Gehen wir nochmals zurück in die Nazizeit und versuchen wir die für die Zeit bekannte und kennzeichnende Auseinandersetzung zwischen dem Amt Rosenberg mit dem Reichsbund für Deutsche Vorzeit (RDV) unter der Leitung von H. Reinerth einerseits und H. Himmlers „Ahnenerbe“ anderseits zu fassen, so können unschwer E. Beninger ebenso wie der an der Universität Graz lehrende W. Schmid (der sich im Übrigen in seinen frühen Publikationen Šmid schrieb) dem RDV und Kurt Willvonseder dem „Ahnenerbe“ zugerechnet werden. Die Stellung Menghins ist unklar, durch seine starke Bindung an W. Schmidt und H. Koppers dürfte er mit Ausnahme persönlicher Beziehungen (so war er laut eines Berichtes des zuständigen Ortsgruppenleiters aus dem Jahre 1941 mit Gauleiter H. Jury „eng befreundet“) kaum mehr Einfluß innerhalb der NSDAP besessen haben. Mit seiner extrem nationalkatholischen Weltanschauung war er, wie in einem Beschluß des Gaugerichtes Wien aus dem September 1939 festgestellt wurde: „Der Mann zwischen den Fronten“ (DÖW).
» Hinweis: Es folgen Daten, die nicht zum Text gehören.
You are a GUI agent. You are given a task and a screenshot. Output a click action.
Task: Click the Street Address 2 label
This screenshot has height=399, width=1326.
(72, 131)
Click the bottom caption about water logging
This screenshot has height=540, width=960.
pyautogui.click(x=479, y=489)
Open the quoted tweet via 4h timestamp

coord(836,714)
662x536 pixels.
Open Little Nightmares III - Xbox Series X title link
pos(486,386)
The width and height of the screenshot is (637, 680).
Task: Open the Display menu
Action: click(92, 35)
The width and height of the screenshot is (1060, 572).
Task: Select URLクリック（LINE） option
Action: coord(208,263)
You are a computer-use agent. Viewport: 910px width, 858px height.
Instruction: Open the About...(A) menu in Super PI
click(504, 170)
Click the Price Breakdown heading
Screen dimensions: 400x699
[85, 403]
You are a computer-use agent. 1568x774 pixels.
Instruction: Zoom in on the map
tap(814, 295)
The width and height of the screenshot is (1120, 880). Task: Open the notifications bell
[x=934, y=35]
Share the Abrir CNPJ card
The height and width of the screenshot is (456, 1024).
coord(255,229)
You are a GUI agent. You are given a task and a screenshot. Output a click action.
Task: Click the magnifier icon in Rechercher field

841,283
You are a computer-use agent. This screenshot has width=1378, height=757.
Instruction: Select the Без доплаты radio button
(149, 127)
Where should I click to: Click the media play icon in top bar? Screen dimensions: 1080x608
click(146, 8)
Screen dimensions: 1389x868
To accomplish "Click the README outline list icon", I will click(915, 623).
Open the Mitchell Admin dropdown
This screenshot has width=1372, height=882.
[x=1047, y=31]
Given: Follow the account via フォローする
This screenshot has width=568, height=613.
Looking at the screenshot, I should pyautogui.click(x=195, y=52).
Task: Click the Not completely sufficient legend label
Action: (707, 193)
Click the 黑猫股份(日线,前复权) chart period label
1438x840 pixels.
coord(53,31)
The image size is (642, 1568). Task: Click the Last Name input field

Folgende Punkte bleiben festzuhalten: Der Großteil der an der Universität Wien Ur- und Frühgeschichte in der Ersten Republik, dem Ständestaat bzw. der Nazizeit lehrenden Männer waren nationalkatholisch. Bei einigen, durchaus prominenten Vertretern finden sich Hinweise auf rassistische Weltanschauungen, andere (wenige) dagegen können der katholischen Weltanschauung zugerechnet werden. Sozialisten bzw. sozialistische Ideen fehlen weitgehend, so finden sich auch kaum Ansätze für evolutionistische oder soziologische Überlegungen - sie werden vielmehr deutlich bekämpft. Dies soll nicht wertend verstanden werden, sondern lediglich zeigen, mit welcher „Brille“ bzw. „Filter“ die Werke dieser „Wiener Schule“ gelesen werden müssen.

 

Literatur:

  • Arnold, B., The Past as Propagande: Totalitarian Archaeology in Nazi Germany. In: R. Preucel u. I. Hodder (eds.), Contemporary Archaeology in Theory, Social Archaeology, Oxford 1996, 549-569 (mit einigen falschen Angaben zu Menghin, so war er weder Minister bis 1945 noch hochrangiges NSDAP-Mitglied).
  • Bollmus, E., Das Amt Rosenberg und seine Gegner: zum Machtkampf im nationalsozialistischen Herrschaftssystem, Stuttgart 1970.
  • Botz, G., Nationalsozialismus in Wien, Buchloe 1988.
  • Felgenhauer, F., Zur Geschichte des Faches „Urgeschichte“ an der Universität Wien. In: Studien zur Geschichte der Universität 3, Graz-Köln 1965, 7-27.
  • Geehr, R. S., Oswald Menghin, ein Vertreter der katholischen Nationalen. In: Geistiges Leben im Österreich der Ersten Republik, Wiss. Komm. z. Erforschg. d. Gesch. d. Rep. Österr. 10, Wien 1986, 9-24.
  • Haag, J., Marginal Men and the Dream of the Reich: Eight Austrian National-Catholic Intellectuals 1918-1938. In: Who where the Fascits, Bergen-Oslo-Tromsö 1980, 239-248.
  • Heiß, G. et al. (Hg.), Willfährige Wissenschaft, Die Universität Wien 1938-1945, Österr. Texte z. Gesellschaftskritik 43, Wien 1989.
  • Jakubovitsch, H., Die Forschungsgeschichte des Faches Ur- und Frühgeschichte der Universität Wien und Innsbruck im Überblick, Diss. Univ. Wien 1993.
  • Pusman, K., Die Wiener Anthropologische Gesellschaft in der ersten Hälfte des 20. Jahrhunderts, Diss. Univ. Wien 1991.
  • Rosar, W., Deutsche Gemeinschaft, Seyss-Inquart und der Anschluß, Wien 1971.
  • Urban, O. H., „Er war der Mann zwischen den Fronten“, Oswald Menghin und das Urgeschichtliche Institut der Universität Wien während der Nazizeit, ArchA 80, 1996 (1997), 1-24.